New Paper on Visual Causal Analysis for Event Sequence Data at IEEE VIS 2020

Jin et al. introduce SeqCausal, a visual analytics approach to causal analysis of event sequence data.

Causality is crucial to understanding the mechanisms behind complex systems and making decisions that lead to intended outcomes. Event sequence data is widely collected from many real-world processes, such as electronic health records, web clickstreams, and financial transactions, which transmit a great deal of information reflecting the causal relations among event types. Unfortunately, recovering causalities from observational event sequences is challenging, as the heterogeneous and high-dimensional event variables are often connected to rather complex underlying event excitation mechanisms that are hard to infer from limited observations. Many existing automated causal analysis techniques suffer from poor explainability and fail to include an adequate amount of human knowledge.

In a new paper to be presented at IEEE VIS 2020 and published in the January 2021 issue of IEEE Transactions on Visualization and Computer Graphics (TVCG), the authors introduce a visual analytics method for recovering causalities in event sequence data. The paper, titled Visual Causality Analysis of Event Sequence Data, is a collaborative effort between Zhuochen Jin, Shunan Guo, Nan Chen, and Nan Cao from Tongji University; Daniel Weiskopf from University of Stuttgart; and UNC VACLab member David Gotz.

The approach outlined in the paper extends the Granger causality analysis algorithm on Hawkes processes to incorporate user feedback into causal model refinement.
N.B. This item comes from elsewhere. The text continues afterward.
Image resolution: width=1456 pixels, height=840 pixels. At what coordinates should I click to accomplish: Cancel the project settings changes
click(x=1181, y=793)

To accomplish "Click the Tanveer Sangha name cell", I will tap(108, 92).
The visualization system includes an interactive causal analysis framework that supports bottom-up causal exploration, iterative causal verification and refinement, and causal comparison through a set of novel visualizations and interactions. The article reports two forms of evaluation: a quantitative evaluation of the model improvements resulting from the user-feedback mechanism, and a qualitative evaluation through case studies in different application domains to demonstrate the usefulness of the system.
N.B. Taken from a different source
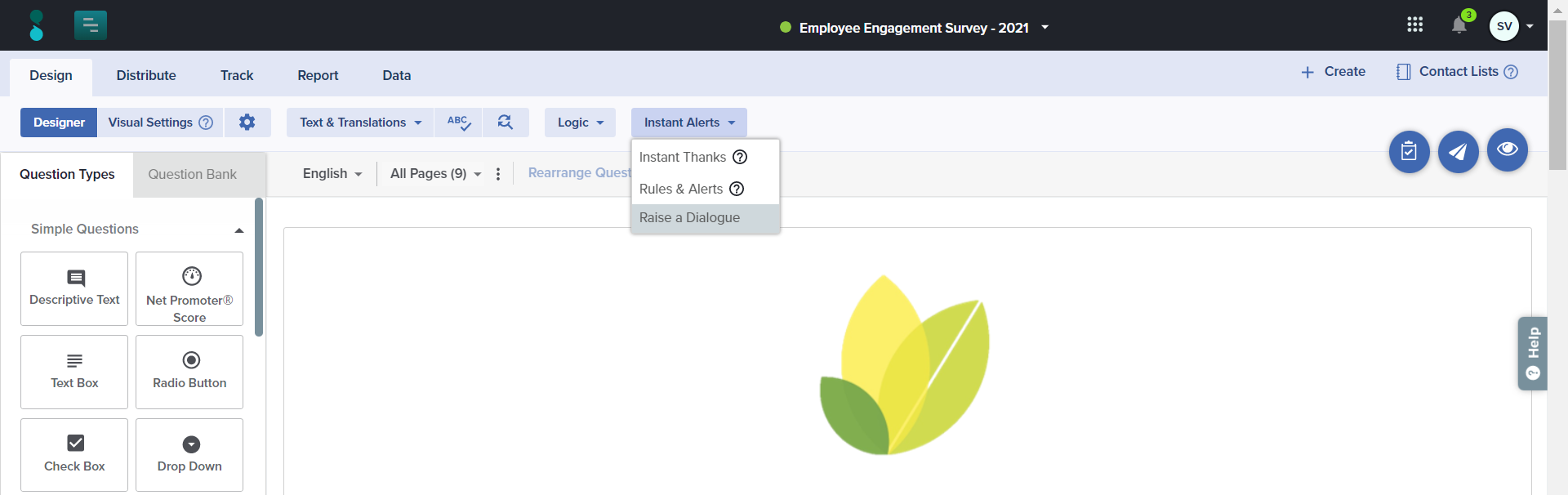The height and width of the screenshot is (495, 1568).
Task: Click the spell check ABC icon
Action: [458, 123]
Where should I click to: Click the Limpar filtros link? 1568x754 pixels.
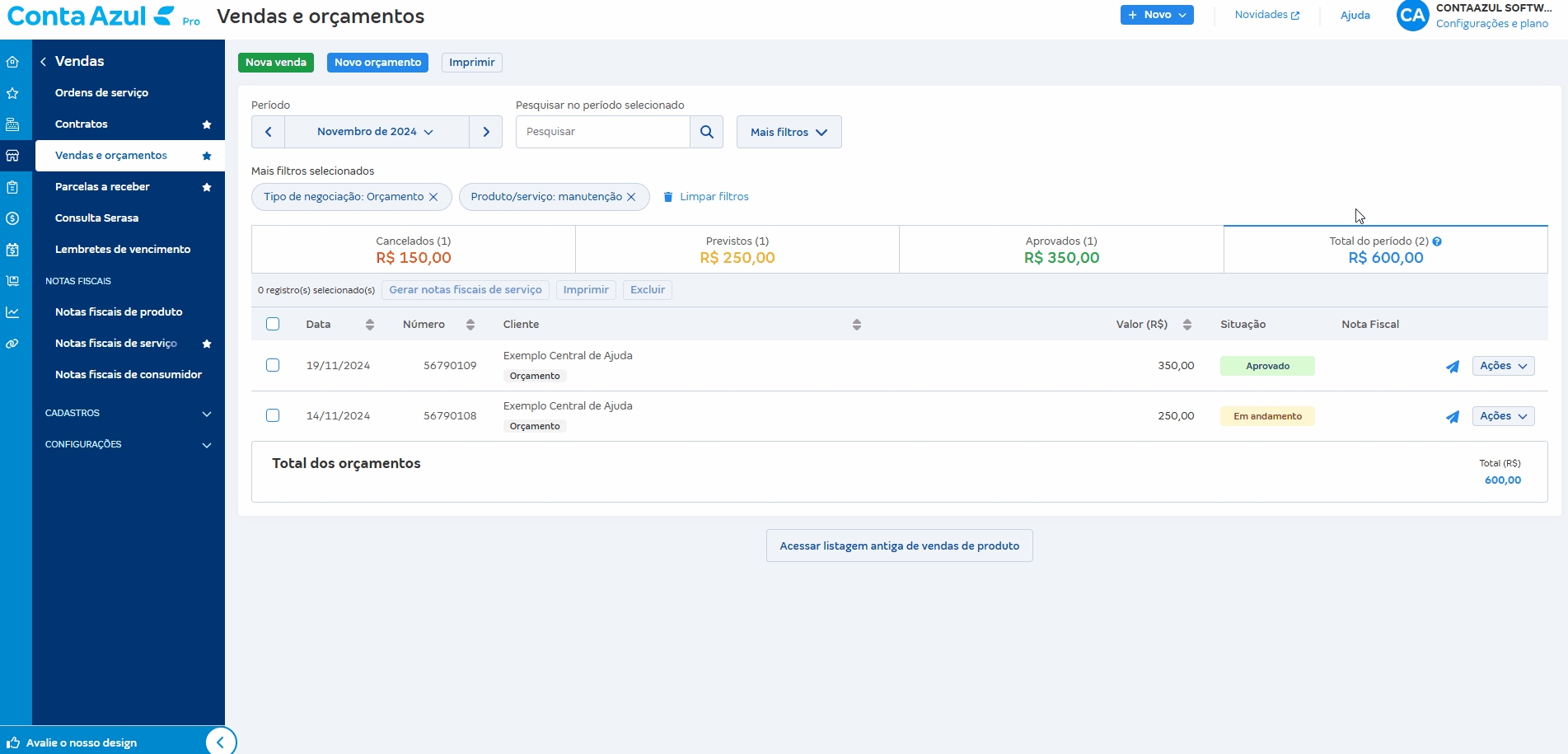714,197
This is the second of two VACLab-authored papers that will be presented at IEEE VIS 2020. In the other paper, which we announced a few weeks ago, VACLab teammates David Borland, Jonathan Zhang, Smiti Kaul, and David Gotz present an approach to mitigating selection bias during visual analysis via dynamic reweighting algorithms.

Reference

Zhuochen Jin, Shunan Guo, Nan Chen, Daniel Weiskopf, David Gotz, Nan Cao (2021). Visual Causality Analysis of Event Sequence Data. IEEE Transactions on Visualization and Computer Graphics (Volume 27, Issue 1).